Хоть я прекрасно помнил, кому из великих учителей прошлого принадлежит это высказывание, но пожал плечами, изобразив недоумение невежи. У каждого акына есть свой способ входить в форму, или, выражаясь современным языком, прогревать двигатели перед полетом.
По неопытности, в начале нашего знакомства, я еще пытался отвечать на вопросы, которые реб Гедалия задавал самому себе. От моих, вроде бы, совершенно правильных слов, собеседник морщился, и его скукоженное лицо начинало походить на засохший финик. Его совершенно не интересовали ответы, он хотел быстрей начать приступ цитадели, не отвлекаясь на подкопы и апроши.
Сигнал к штурму должен был прозвучать в ту секунду, когда усталый от долгой жизни организм соберет нужное количество адреналина и вбросит его в кровь. Реб Гедалия просто тянул время, дожидаясь звона серебряных колокольцев, а мои ненужные замечания могли приостановить, а то и вовсе застопорить чудесный процесс, происходящий в его теле.
Но вот запела труба, и старик встрепенулся. Потускневшие глаза заблестели, а к щекам с коричневыми отметинками прожитых лет, прилила кровь.
— Да и городом тогда Бней-Брак трудно было назвать, — продолжил он, — так, поселок городского типа или большое село. Сегодня мы привыкли к длинным улицам с красочными витринами магазинов, к садам и скверам, к сотням синагог и ешив. А тогда сердитые индюки гуляли по центральному проспекту с такой же важностью, с какой сегодня прохаживаются по нему надутые лытваки.
И вот у одного из таких лытваков по имени то ли Велвл, то ли Мотл, то ли Фишл, сын учился в ешиве «Понивеж». Ну, где спрашивается еще учиться сыну лытвака, как не в этой знаменитой ешиве? Фишл приехал в Эрец-Исраэль из Шауляй, городка в Литве, расположенного неподалеку от Паневежиса, а сына его звали Натаном.
Имя юноши я хорошо помню, ведь с ним связана вся эта замечательная история. Имя человека не пустой звук, а судьба, путь в нашем мире. Не зря, перед тем, когда младенец появляется на свет, родителям начинает нравиться то или иное имя. Это Всевышний посылает им маленькое пророчество.

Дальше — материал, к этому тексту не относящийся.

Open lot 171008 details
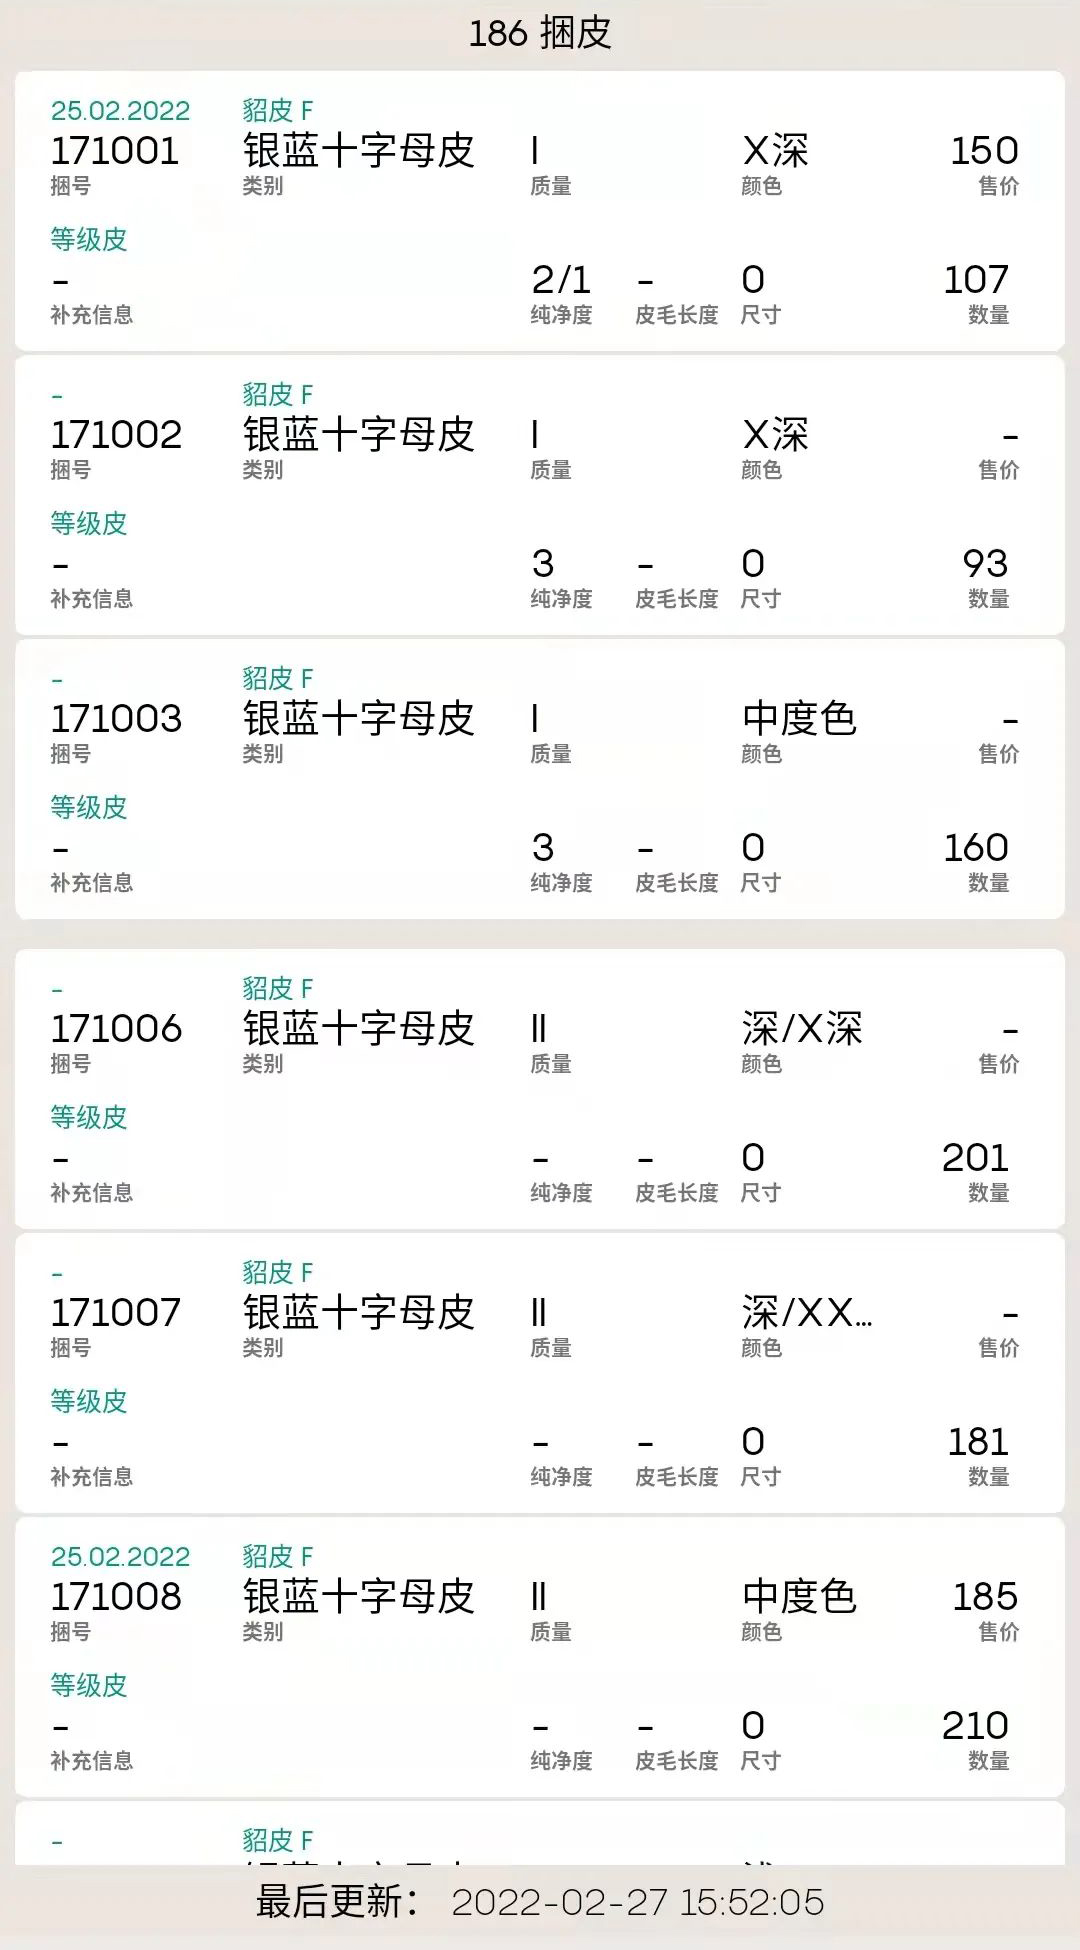This screenshot has width=1080, height=1950. 116,1597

Натан, то есть дающий, все время думал, как ему соответствовать своему имени. Ну что уж там может давать студент ешивы? Денег у него никаких, только гроши карманные, времени в обрез, учится с утра до глубокой ночи, а разговоры, мол, твое служение Всевышнему само по себе и есть огромный дар еврейскому народу, не всякий способен к сердцу принять.

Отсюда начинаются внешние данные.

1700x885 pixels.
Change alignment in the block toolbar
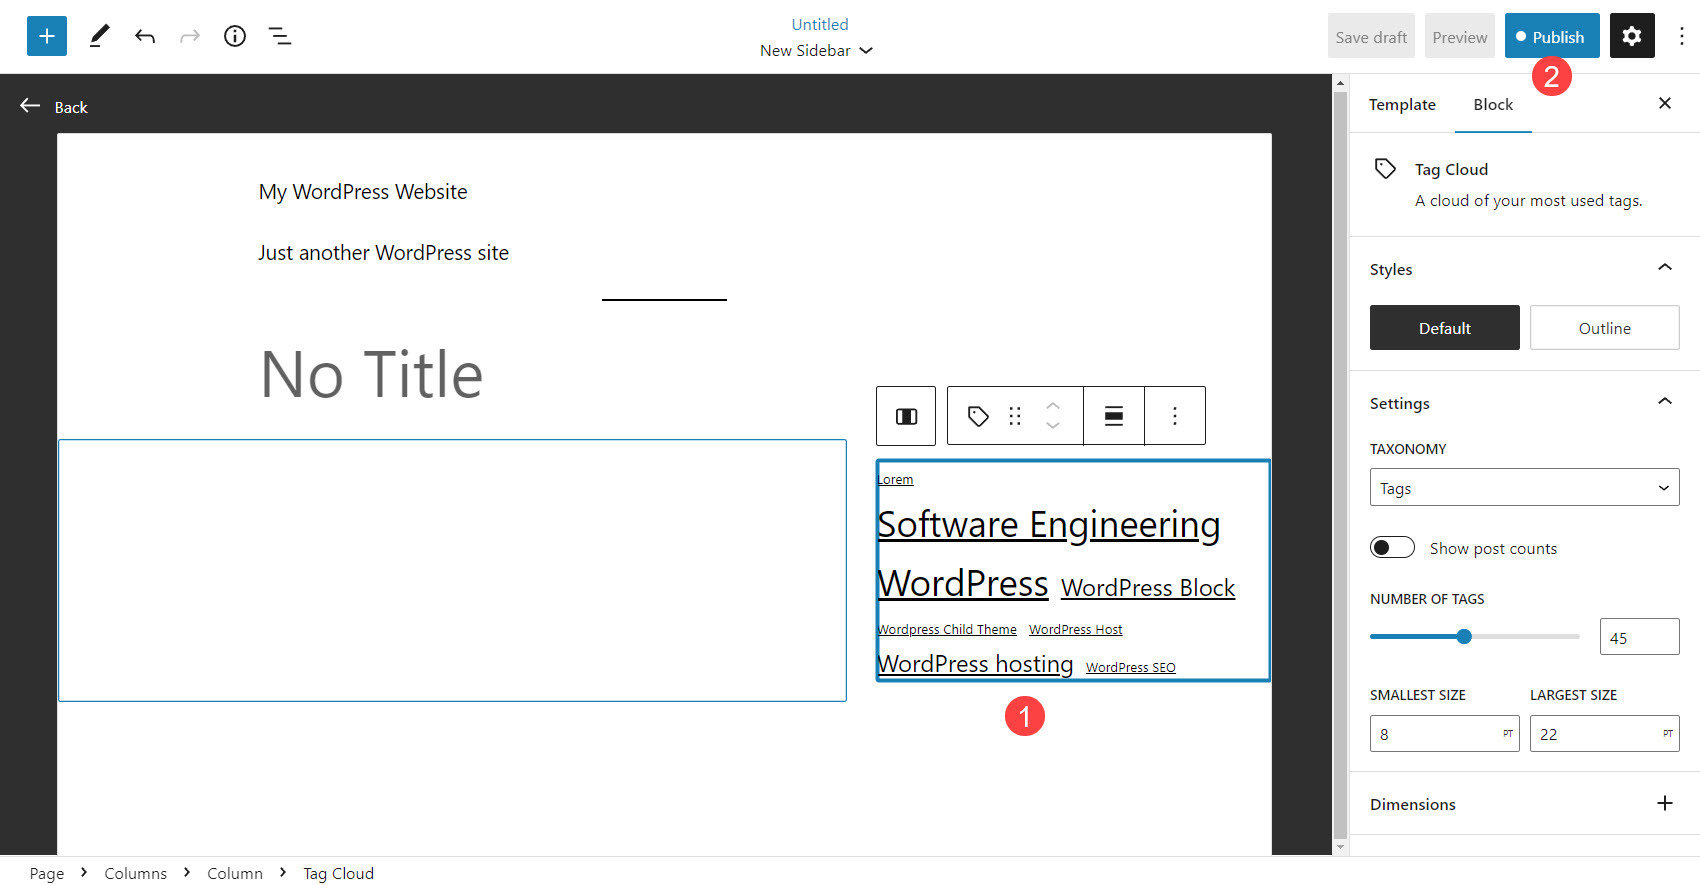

— Я должен давать конкретным людям, — сокрушался Натан, — отделять от своих денег, от своего времени, от своей жизни.
Хороший мальчик с добрым сердцем, ничего не скажешь, о-хо-хо, — вздохнул реб Гедалия. — Правда, в ешиве они все хорошие, но я им не верю. Не верю в праведность юноши. Пока он в ешиве сидит, праведностью питается с утра до вечера, о праведности целый день учит, слова праведные произносит, так и мысли у него в голове праведные крутятся. А вы дайте этому праведнику жениться, завести детей, начать заботиться об их пропитании, а потом придите к нему в дом после скандала, устроенного женой, просто так устроенного, без серьезной причины, потому, что устала, всю ночь бегала к грудному младенцу, утром отвела старших в садик, потом магазины, стирка, уборка, готовка — а сорваться на ком-то нужно, для чего еще муж в доме? — вот тут мы и посмотрим на его праведность. О-хо-хо!